The line on Capitol Hill

While the presidential race continues to grab headlines, an equally fierce congressional race is raging on -- the race to finish up work before most of official Washington takes its second spring vacation.

In the Senate, home to likely White House rivals Barack Obama and John McCain, the two parties actually agree on something! Read on to find out more....

The rare chance for cooperation comes on the need for suspending fuel purchases for the US strategic petroleum reserve until the price of oil falls below $75 a barrel. But two further proposals to stem rising gas prices are headed for failure: a Democratic bid to tax the record profits of oil companies and a Republican bid to drill for black gold in Alaska's national wildlife refuge.

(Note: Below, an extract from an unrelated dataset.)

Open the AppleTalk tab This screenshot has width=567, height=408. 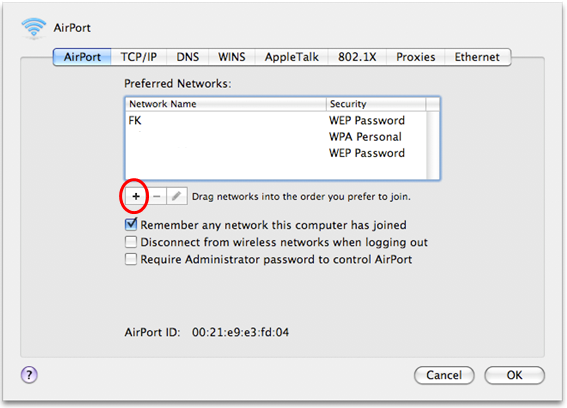(x=291, y=57)
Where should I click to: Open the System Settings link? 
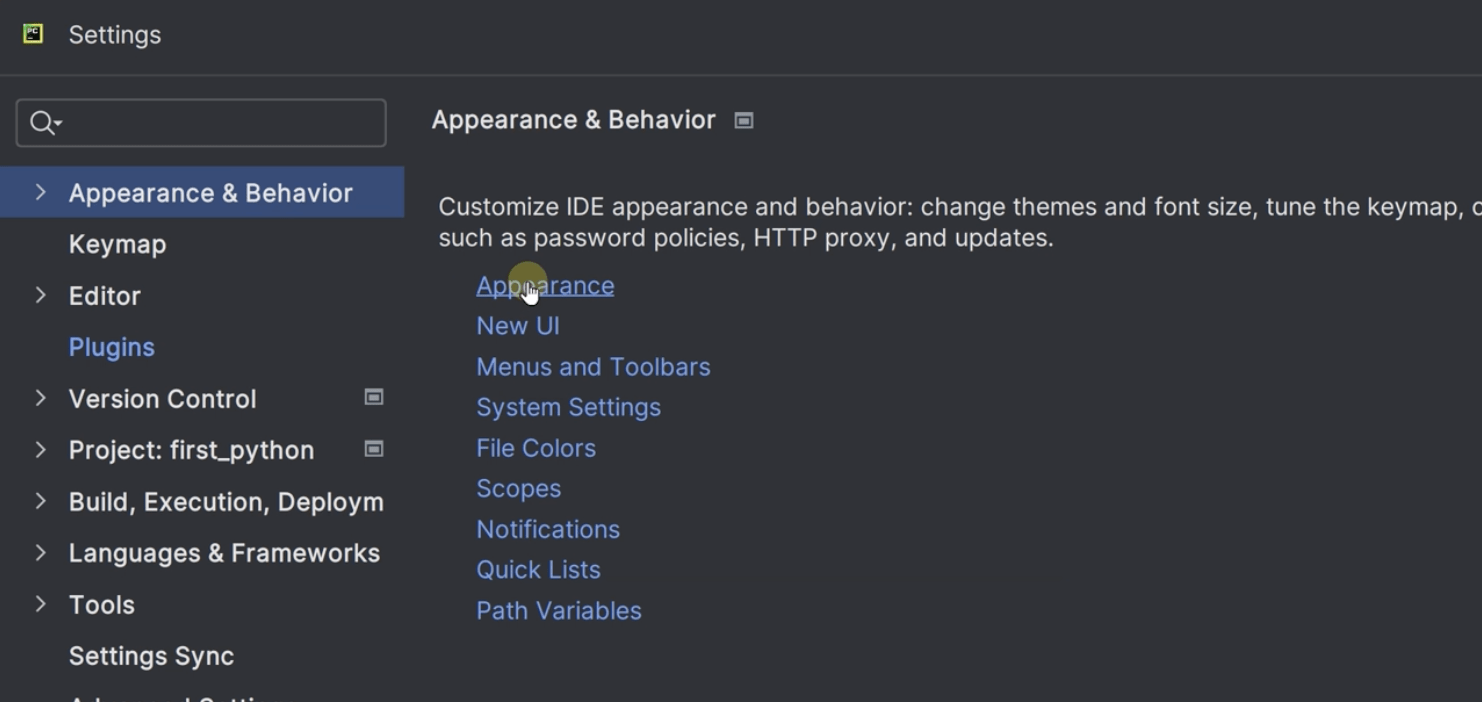click(x=568, y=407)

Both of these ideas have been kicking around Congress since the Iraq war first began, and even the petroleum reserve suspension would only have a short-term effect on the high cost of driving in America.

In the House of Representatives, the suspension of petroleum reserve activity is also expected to win approval this week. A far dicier proposition is the $183bn bill to keep funding wars in Iraq and Afghanistan, which many liberals intend to oppose on its face. Some right-leaning Democrats in the "Blue Dog" cadre may join them out of frustration at two pricey additions to the war bill: an extension of unemployment benefits for US workers hit by the slow-rolling recession and an expansion of veterans' education payments that has an unexpected fan in Republican secretary of state Colin Powell.

Whether or not the House can pass the controversial war bill, the presidential candidates are certain to jab each other on the topic.

Finally, both chambers of Congress have added a $300bn farm bill to their plates this week, giving George Bush the chance to threaten a rare veto with principle behind it. The farm plan fell short of Bush's preferred cuts to lucrative agricultural subsidies -- while managing to undercut alternative energy by requiring sugar-based ethanol to be made with American sugar beets and cutting funding for an international children's food aid programme by hundreds of millions of dollars.

Unfortunately the farm bill, unlike children's healthcare and withdrawal from Iraq, may just have enough support in Congress to override a Bush veto.